Contacté par FRANCE 24, le maire de Port-Gentil, Bernard Aperano, déplore la récurrence des problèmes d’inondations mais assure que "l’Etat va mettre en place un plan d’assainissement, confié à la société espagnole Acciona". Il ajoute que les équipes municipales récurent les canaux d’évacuation chaque année, mais que "les habitants continuent d’y jeter leurs ordures" ce qui contribue à les boucher. Questionné sur la mauvaise organisation du système électriques, il renvoie la responsabilité à la SEEG (Société d’Energie et d’Eau du Gabon). Ce qui ne convainc pas notre second Observateur.

"Les autorités sont plus dans la réaction que dans l’action"

Paul  P. (pseudonyme) vit à Port Gentil.

A Port-Gentil, les autorités sont plus dans la réaction que dans l’action, et il ne faut pas se leurrer, les travaux nécessaires pour améliorer le réseau de canalisation et le réseau électrique vont être longs. La SEEG doit absolument revoir les installations électriques qui sont complètement vétustes. Nous avons régulièrement des coupures d’électricité, alors que dès qu’il pleut abondamment, nous sommes plongés dans le noir, comme c’est le cas en ce moment.

La mobilisation des habitants de Matanda pourrait s’avérer efficace : s’ils obtenaient ne serait-ce qu’un début de satisfaction, que des travaux étaient engagés ici ou là, d’autres quartiers qui connaissent les mêmes problèmes de canalisation et de câblage pourraient se soulever.

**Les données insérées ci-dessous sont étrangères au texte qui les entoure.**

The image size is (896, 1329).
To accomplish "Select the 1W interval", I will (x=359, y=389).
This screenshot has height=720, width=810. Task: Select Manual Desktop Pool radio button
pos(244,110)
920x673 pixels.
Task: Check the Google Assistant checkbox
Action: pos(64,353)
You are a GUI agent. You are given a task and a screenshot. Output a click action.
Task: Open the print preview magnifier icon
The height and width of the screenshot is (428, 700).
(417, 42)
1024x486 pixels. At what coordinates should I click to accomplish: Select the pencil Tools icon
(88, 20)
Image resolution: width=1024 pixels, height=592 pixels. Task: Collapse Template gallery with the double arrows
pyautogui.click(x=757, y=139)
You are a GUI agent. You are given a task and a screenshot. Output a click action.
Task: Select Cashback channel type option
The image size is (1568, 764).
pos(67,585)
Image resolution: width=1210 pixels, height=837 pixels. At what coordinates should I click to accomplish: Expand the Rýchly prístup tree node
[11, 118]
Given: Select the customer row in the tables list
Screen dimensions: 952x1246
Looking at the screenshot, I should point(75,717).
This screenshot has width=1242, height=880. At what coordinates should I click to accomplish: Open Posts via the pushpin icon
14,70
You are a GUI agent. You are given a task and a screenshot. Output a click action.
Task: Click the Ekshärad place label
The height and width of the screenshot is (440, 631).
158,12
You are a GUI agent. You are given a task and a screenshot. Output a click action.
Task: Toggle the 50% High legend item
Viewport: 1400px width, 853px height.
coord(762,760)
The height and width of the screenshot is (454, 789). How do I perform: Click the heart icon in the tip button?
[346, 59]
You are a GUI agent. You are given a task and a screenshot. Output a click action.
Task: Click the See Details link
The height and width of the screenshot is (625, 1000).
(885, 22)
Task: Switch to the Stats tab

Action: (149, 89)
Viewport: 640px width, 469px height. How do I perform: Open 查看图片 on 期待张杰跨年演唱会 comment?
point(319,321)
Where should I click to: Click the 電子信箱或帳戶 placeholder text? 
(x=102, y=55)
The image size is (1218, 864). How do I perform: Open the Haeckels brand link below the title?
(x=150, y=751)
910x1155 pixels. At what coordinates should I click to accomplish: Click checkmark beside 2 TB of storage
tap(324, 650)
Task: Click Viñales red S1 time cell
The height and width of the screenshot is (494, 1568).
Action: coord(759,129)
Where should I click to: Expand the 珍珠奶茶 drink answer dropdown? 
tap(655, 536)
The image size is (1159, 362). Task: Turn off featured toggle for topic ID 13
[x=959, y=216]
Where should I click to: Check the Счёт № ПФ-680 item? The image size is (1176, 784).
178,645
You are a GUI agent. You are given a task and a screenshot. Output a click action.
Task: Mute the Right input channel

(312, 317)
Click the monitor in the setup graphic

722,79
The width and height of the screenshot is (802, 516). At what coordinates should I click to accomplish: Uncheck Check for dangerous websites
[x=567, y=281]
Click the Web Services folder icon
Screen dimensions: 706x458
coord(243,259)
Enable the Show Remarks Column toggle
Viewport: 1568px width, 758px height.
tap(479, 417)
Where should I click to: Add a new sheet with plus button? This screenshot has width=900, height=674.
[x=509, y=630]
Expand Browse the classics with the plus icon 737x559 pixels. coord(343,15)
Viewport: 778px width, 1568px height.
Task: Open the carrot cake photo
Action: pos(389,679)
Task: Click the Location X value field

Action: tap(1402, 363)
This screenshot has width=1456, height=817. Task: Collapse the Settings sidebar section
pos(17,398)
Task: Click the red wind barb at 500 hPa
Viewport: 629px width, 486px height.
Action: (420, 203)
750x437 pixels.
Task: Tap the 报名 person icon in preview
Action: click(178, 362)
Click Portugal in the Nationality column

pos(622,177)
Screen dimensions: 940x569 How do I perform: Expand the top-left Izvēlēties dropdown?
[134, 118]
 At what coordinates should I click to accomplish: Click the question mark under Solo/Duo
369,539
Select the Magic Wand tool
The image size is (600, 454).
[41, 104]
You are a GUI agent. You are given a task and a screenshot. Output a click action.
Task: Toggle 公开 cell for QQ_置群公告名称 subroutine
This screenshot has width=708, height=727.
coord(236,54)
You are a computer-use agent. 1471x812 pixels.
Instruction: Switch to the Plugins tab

Le Gabon est un des pays les plus riches d’Afrique, notamment grâce à d’importantes ressources pétrolières et minières. Il est en pleine croissance (+5,5% en 2013) et affiche le deuxième PIB par habitant du continent, derrière la Guinée Equatoriale. Mais la répartition des richesses est très inégale : 30% de la population vit sous le seuil de pauvreté en milieu urbain et 45% en milieu rural.